Their research reveals cells don’t just lock genes in an “on” or “off” state. Instead, they can freeze expression at many points along a spectrum, opening new questions about how cells define their identity.

For decades, scientists believed DNA methylation fixed genes in permanent on or off states. This process enables cells to “remember” who they are and prevents, for example, a skin cell from morphing into a neuron.

Domitilla Del Vecchio, professor of mechanical and biological engineering at MIT, said her team saw something unexpected. “The textbook understanding was that DNA methylation had a role to lock genes in either an on or off state. We thought this was the dogma. But then we started seeing results that were not consistent with that.”

Her group engineered hamster ovarian cells to express a target gene at different levels. Some cells glowed brightly due to high activity, others dimmed with weaker expression, while some switched off entirely.

When researchers introduced a short burst of DNA methylation, they expected gene activity to drift toward one of the extremes. Instead, cells held their initial setting.

“Our fluorescent marker is blue, and we see cells glow across the entire spectrum, from really shiny blue, to dimmer and dimmer, to no blue at all,” Del Vecchio said. “Every intensity level is maintained over time, which means gene expression is graded, or analog, and not binary.”

In-between states matter

Earlier work hinted that some cells might “freeze” in partial expression.
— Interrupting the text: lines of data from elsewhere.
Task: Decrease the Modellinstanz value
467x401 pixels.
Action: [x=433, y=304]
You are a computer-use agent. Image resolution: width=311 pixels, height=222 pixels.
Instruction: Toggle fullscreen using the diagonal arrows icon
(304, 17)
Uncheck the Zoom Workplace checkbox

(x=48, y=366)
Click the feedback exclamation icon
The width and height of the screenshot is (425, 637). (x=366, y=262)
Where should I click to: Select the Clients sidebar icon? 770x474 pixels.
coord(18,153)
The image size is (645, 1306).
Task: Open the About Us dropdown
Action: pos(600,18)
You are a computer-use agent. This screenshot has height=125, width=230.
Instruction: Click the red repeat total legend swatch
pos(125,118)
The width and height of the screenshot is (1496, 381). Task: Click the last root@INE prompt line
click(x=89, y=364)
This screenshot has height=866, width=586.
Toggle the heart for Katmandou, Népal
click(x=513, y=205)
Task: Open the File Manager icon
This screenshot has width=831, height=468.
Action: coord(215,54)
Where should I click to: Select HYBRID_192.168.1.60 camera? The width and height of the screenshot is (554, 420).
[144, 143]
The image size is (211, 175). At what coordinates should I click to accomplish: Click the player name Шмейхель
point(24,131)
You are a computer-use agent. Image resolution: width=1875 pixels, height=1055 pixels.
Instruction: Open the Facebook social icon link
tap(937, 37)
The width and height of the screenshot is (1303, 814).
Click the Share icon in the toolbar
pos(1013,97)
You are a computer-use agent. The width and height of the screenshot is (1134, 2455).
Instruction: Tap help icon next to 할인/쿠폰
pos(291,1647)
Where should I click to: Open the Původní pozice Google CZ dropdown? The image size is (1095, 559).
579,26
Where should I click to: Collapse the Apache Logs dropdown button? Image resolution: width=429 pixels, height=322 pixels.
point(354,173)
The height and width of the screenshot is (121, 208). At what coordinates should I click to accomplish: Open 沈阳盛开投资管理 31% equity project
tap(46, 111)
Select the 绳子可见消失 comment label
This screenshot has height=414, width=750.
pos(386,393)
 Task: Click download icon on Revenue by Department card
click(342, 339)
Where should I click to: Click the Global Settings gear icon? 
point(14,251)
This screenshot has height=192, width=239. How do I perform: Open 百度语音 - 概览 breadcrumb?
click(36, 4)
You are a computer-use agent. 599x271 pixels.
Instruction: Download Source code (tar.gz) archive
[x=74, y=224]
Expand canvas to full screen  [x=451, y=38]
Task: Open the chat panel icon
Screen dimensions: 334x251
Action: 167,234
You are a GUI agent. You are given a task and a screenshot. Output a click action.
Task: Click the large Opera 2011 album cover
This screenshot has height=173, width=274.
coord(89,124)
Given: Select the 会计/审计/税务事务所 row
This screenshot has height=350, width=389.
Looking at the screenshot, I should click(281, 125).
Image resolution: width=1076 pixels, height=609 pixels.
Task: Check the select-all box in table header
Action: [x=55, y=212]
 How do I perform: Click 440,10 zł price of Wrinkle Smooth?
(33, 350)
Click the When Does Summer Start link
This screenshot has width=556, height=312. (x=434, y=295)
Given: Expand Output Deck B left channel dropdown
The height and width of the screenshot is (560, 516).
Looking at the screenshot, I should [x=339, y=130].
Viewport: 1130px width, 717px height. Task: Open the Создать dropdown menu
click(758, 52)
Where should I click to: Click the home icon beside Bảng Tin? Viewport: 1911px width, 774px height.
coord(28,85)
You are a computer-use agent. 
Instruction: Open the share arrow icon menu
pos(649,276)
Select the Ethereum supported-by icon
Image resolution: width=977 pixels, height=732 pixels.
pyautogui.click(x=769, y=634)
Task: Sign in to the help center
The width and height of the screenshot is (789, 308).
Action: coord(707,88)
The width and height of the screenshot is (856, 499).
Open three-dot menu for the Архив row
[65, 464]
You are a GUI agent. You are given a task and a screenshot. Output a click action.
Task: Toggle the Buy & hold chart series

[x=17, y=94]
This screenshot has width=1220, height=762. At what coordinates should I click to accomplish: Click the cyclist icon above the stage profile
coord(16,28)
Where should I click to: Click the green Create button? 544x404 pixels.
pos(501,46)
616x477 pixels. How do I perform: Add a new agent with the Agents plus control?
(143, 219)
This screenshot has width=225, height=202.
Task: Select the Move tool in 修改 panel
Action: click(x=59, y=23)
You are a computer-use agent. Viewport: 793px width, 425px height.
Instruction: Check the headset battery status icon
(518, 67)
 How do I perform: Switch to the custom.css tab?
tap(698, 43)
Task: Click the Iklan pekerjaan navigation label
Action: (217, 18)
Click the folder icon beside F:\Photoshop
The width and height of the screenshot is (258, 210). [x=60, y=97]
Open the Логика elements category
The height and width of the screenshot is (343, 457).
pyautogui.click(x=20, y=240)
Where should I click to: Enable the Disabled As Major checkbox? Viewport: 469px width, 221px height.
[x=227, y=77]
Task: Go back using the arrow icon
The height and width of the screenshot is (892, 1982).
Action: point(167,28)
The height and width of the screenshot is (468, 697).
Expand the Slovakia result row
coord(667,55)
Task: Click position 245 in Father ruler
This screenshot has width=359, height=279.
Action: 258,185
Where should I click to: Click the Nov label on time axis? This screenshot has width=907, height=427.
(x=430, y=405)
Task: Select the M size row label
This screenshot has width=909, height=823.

Many scientists assumed this was a temporary condition. But MIT researchers showed the in-between levels persisted for more than five months.

Sebastian Palacios, a lead author, explained the shift in thinking. “We found there was a spectrum of cells that expressed any level between on and off. And we thought, how is this possible?”

The findings suggest that cells may adopt more varied, stable states than previously thought.

Del Vecchio believes these overlooked cell identities could play roles in health and disease. “Our finding opens the possibility that cells commit to their final identity by locking genes at specific levels of gene expression instead of just on and off. The consequence is that there may be many more cell types in our body than we know and recognize today.”

Implications for medicine and biology

The discovery adds a new dimension to understanding cancer and therapy resistance, where cells often evade treatment by shifting states. It also gives synthetic biologists new tools to design tissues and organs with precision.

Michael Elowitz, professor at Caltech, who was not part of the study, praised the work. “Del Vecchio and colleagues have beautifully shown how analog memory arises through chemical modifications to the DNA itself. As a result, we can now imagine repurposing this natural analog memory mechanism, invented by evolution, in the field of synthetic biology.”

Palacios called the discovery “mind-blowing.” He added, “I think we’re going to find that this analog memory is relevant for many different processes across biology.”

The research received support from the National Science Foundation, MODULUS, and a Vannevar Bush Faculty Fellowship through the U.S. Office of Naval Research.